Sebelum memulai artikel ini, Penulis pertama-tama memohon izin kepada mimin Kompasiana dan menegaskan bahwa isi dari artikel ini tidak berkaitan dengan SARA (Suku, Ras, Agama, Antar Golongan) maupun mengumbar kebencian. Oleh karenanya mohon dibaca sampai habis. Artikel ini Penulis buat murni bertujuan untuk mengedukasi agar sebagai individu berpikir secara cermat, cerdas, dan bijak dalam menyingkapi suatu hal.

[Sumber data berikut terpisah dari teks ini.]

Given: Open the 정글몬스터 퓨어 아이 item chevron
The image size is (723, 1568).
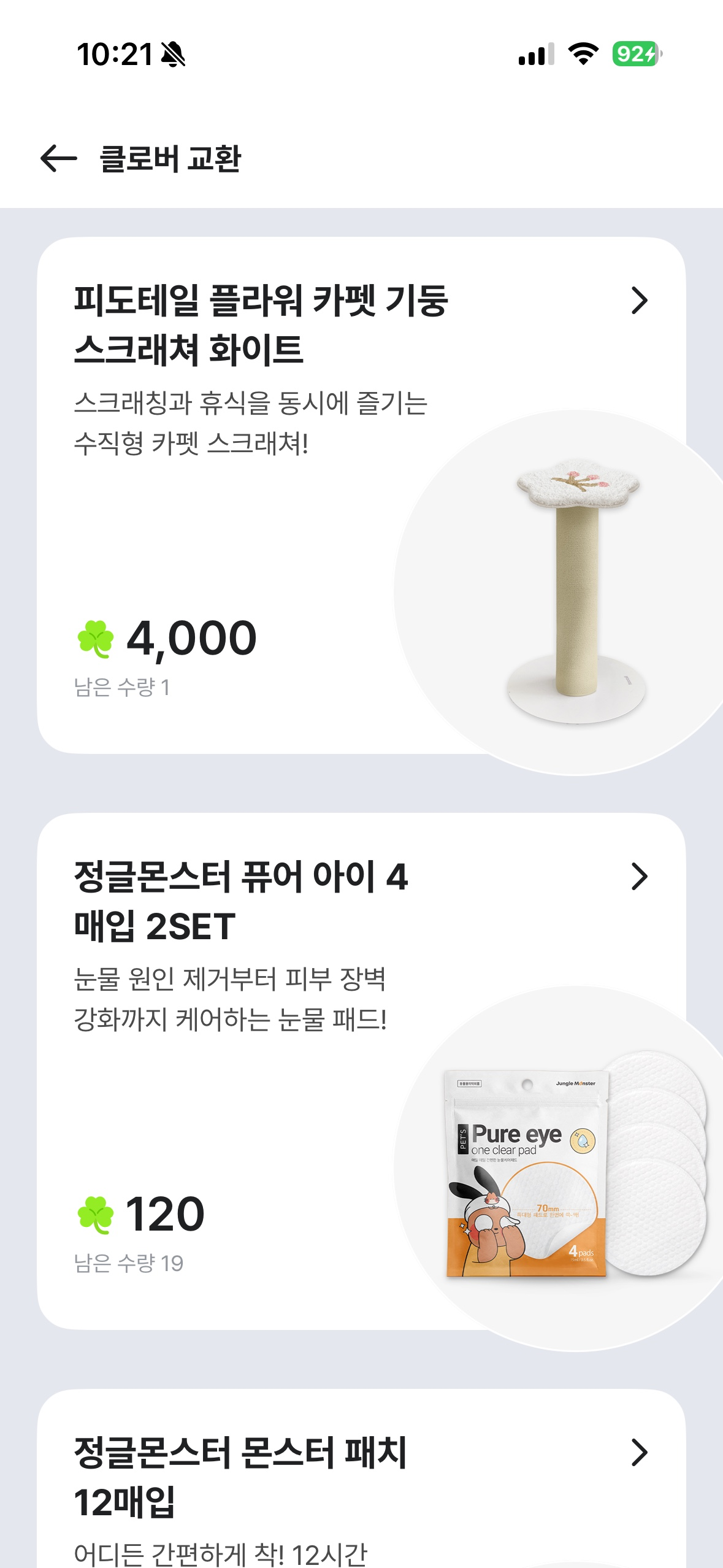Looking at the screenshot, I should point(639,877).
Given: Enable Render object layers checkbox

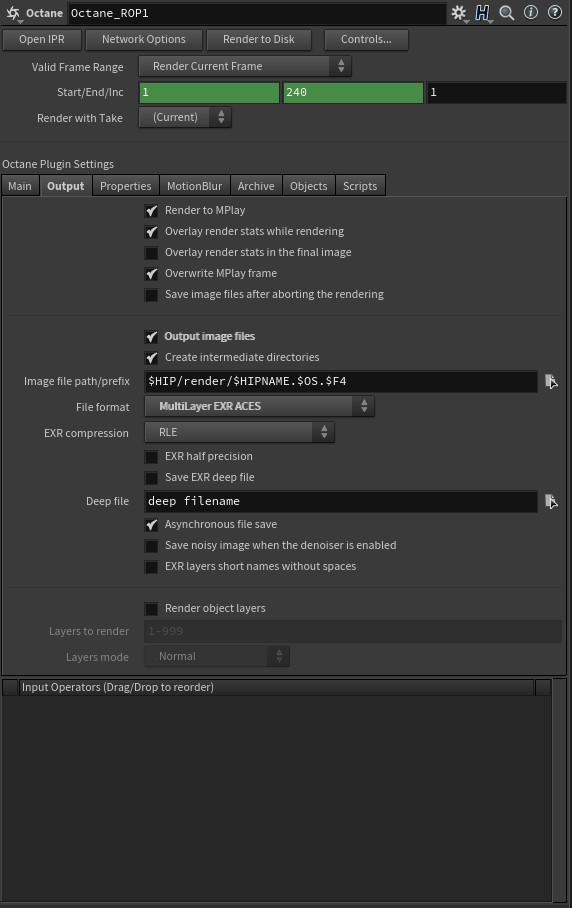Looking at the screenshot, I should pyautogui.click(x=151, y=609).
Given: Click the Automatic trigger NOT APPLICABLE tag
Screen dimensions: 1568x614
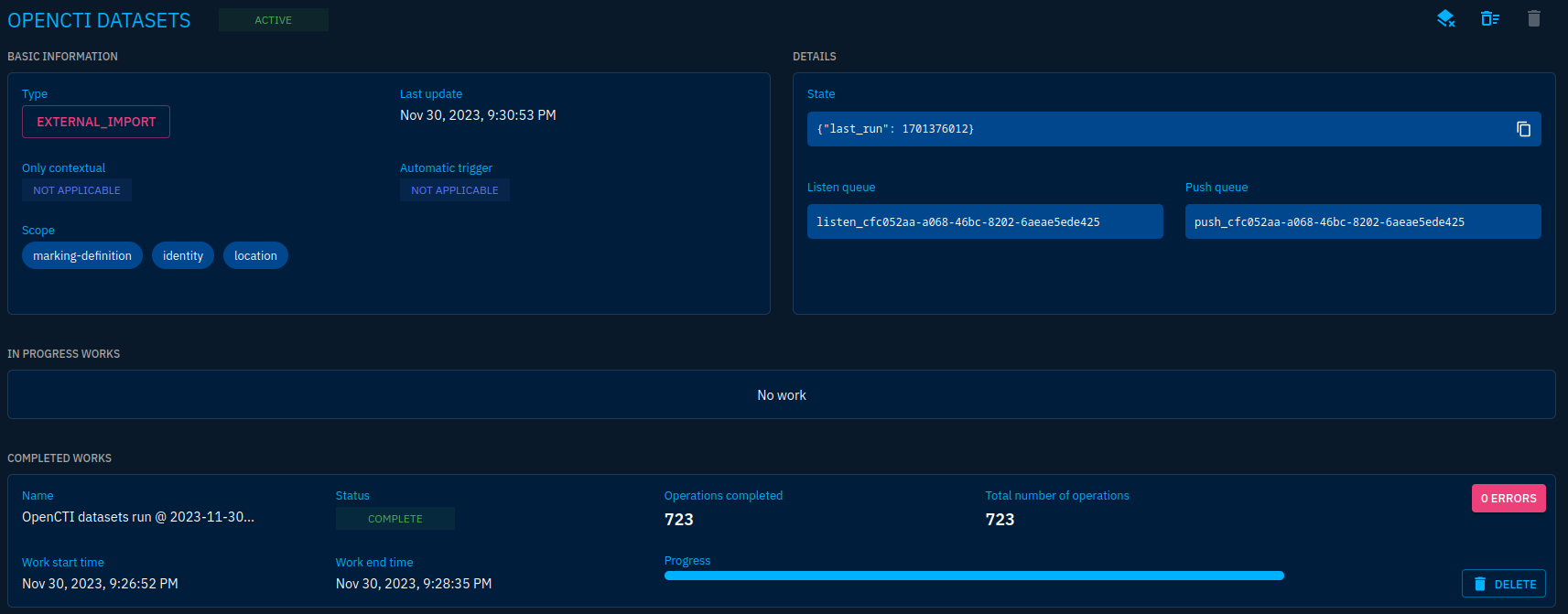Looking at the screenshot, I should click(x=455, y=190).
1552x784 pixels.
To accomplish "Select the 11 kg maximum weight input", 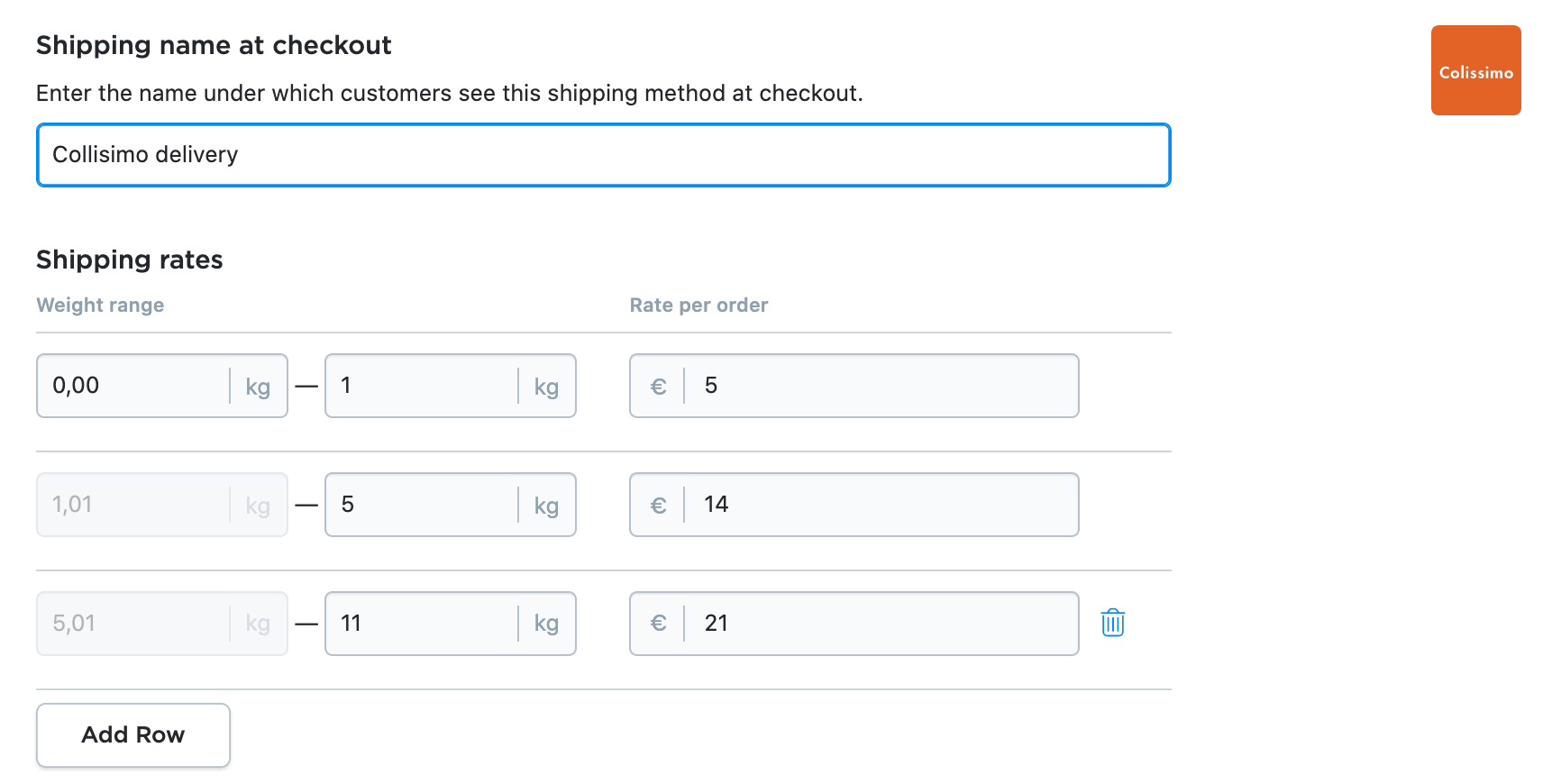I will tap(419, 624).
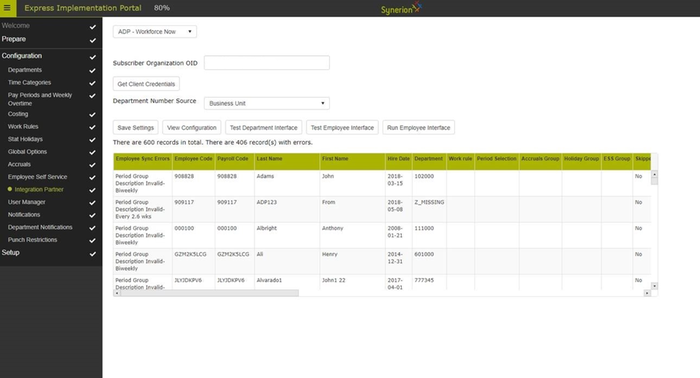Image resolution: width=700 pixels, height=378 pixels.
Task: Click the scroll-up arrow of the table
Action: point(654,174)
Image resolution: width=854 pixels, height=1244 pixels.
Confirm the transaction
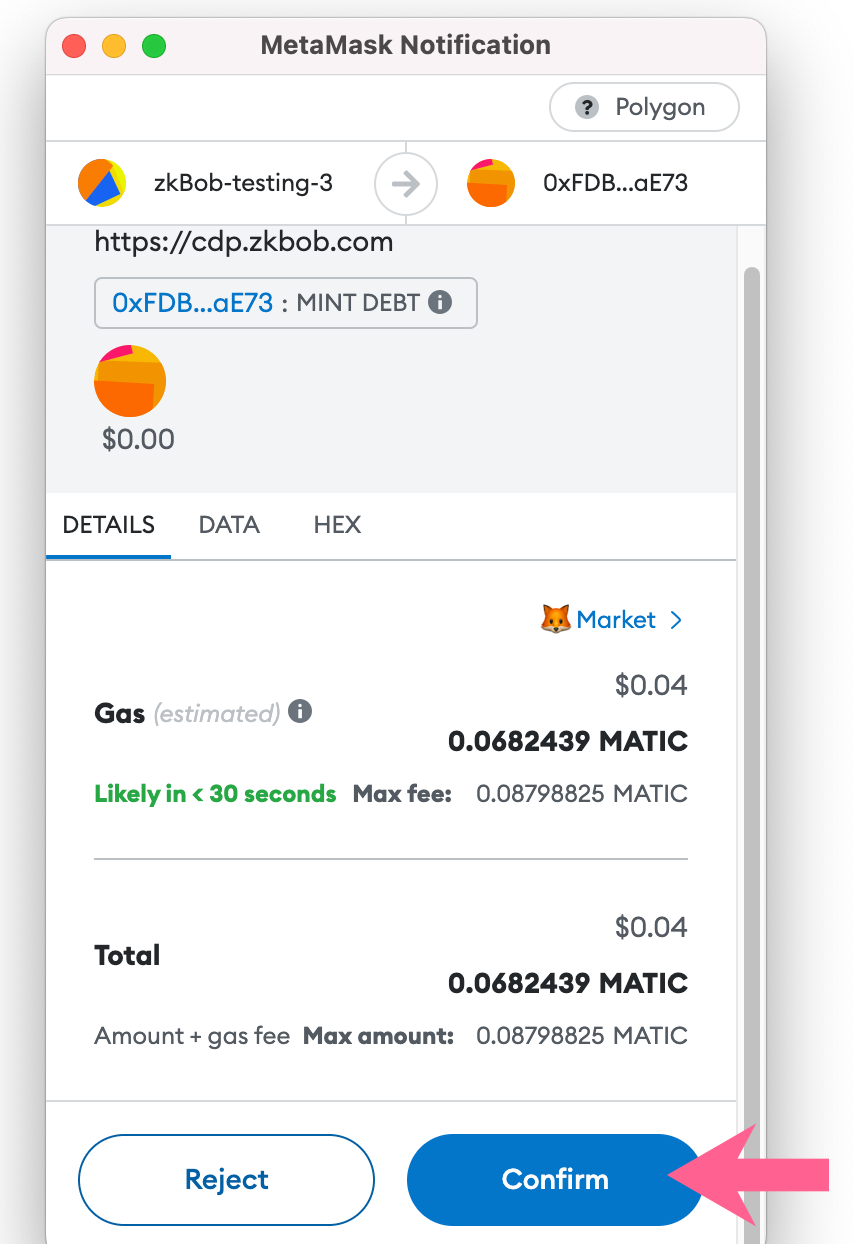555,1180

Seperti kalian ketahui bahwa belakangan ini umat Muslim diseluruh dunia sedang digemparkan oleh sebuah provokasi yang dilakukan seorang politisi di Swedia dengan upaya membakar kitab suci Al Qur'an dengan dalih kebebasan berekspresi serta bertujuan agar negara-nya diterima sebagai anggota NATO.
Alhasil tindakan provokasi dikecam baik di dalam negeri maupun dunia serta memantik aksi demonstrasi di negara berpenduduk Muslim tak terkecuali di Indonesia. Sebagai bentuk keberatan atas tindakan provokasi itu pada pekan lalu Indonesia telah memanggil Duta Besar Swedia dan menyatakan bahwa tindakan tersebut telah melukai dan menodai toleransi umat beragama.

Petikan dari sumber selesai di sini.